Excerpt to read ->
####
I haven't met them either, but I remember reading about them in some articles people shared on facebook. The articles didn't make any judgement about this subset, they merely mentioned that some of the EAs don't donate anything, because they were students.

And my reaction was: this is so bad for PR. I mean, the whole message of effective altruism is kinda "instead of donating to cute puppies, we use the same money to heal children with malaria". And the obvious reply in such case would be: "well, at least I donated to the cute puppies, while you only participate at the conferences talking about healing children with malaria". A less charitable reply would point out that participating at the EA conferences also costs money.

But maybe in real life the subset is negligible. Internet often exaggerates things.

Comment author: ChristianKl 21 January 2016 09:42:50AM 2 points [-]

And my reaction was: this is so bad for PR. I mean, the whole message of effective altruism is kinda "instead of donating to cute puppies, we use the same money to heal children with malaria".

I don't think the whole message about effective altruism is about how to donate money. 80,000 hours for example recently wrote Why you should focus more on talent gaps, not funding gaps.

Comment author: landfish 15 February 2016 09:53:30PM 2 points [-]

Exactly.

I know several students are working hard to gain the skills necessary to make big impacts, especially on XRisk reduction. They identify as EAs, and I think it would be the wrong move to tell them they're not "real EAs" because they aren't donating money to EA charities.
####
Dataset section ->
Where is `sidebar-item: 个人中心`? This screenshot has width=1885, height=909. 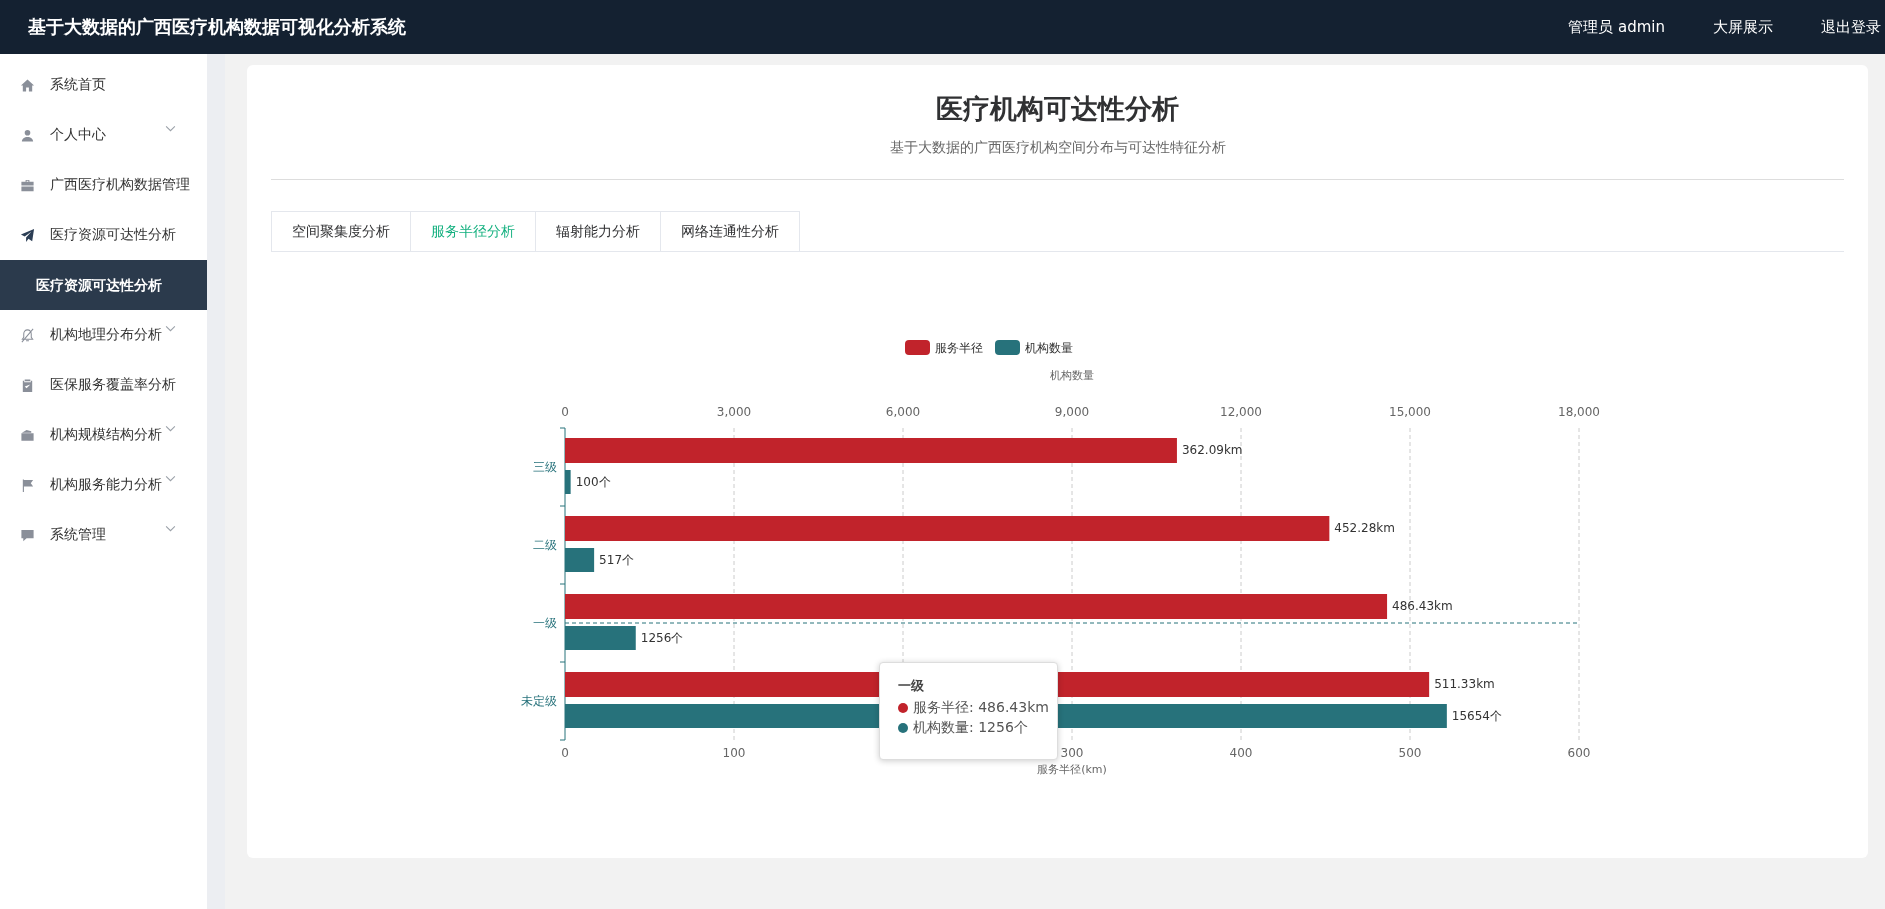 sidebar-item: 个人中心 is located at coordinates (104, 135).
####
Directive 1 -> Quote the comment thread on effective altruism word for word, starting at "But maybe in" and ending at "to EA charities.".
Directive 2 -> List each distinct phrase that the comment thread on effective altruism places inside double quotation marks, counting a repeated phrase once.

Task answer 1 ->
But maybe in real life the subset is negligible. Internet often exaggerates things.

Comment author: ChristianKl 21 January 2016 09:42:50AM 2 points [-]

And my reaction was: this is so bad for PR. I mean, the whole message of effective altruism is kinda "instead of donating to cute puppies, we use the same money to heal children with malaria".

I don't think the whole message about effective altruism is about how to donate money. 80,000 hours for example recently wrote Why you should focus more on talent gaps, not funding gaps.

Comment author: landfish 15 February 2016 09:53:30PM 2 points [-]

Exactly.

I know several students are working hard to gain the skills necessary to make big impacts, especially on XRisk reduction. They identify as EAs, and I think it would be the wrong move to tell them they're not "real EAs" because they aren't donating money to EA charities.

Task answer 2 ->
- instead of donating to cute puppies, we use the same money to heal children with malaria
- well, at least I donated to the cute puppies, while you only participate at the conferences talking about healing children with malaria
- real EAs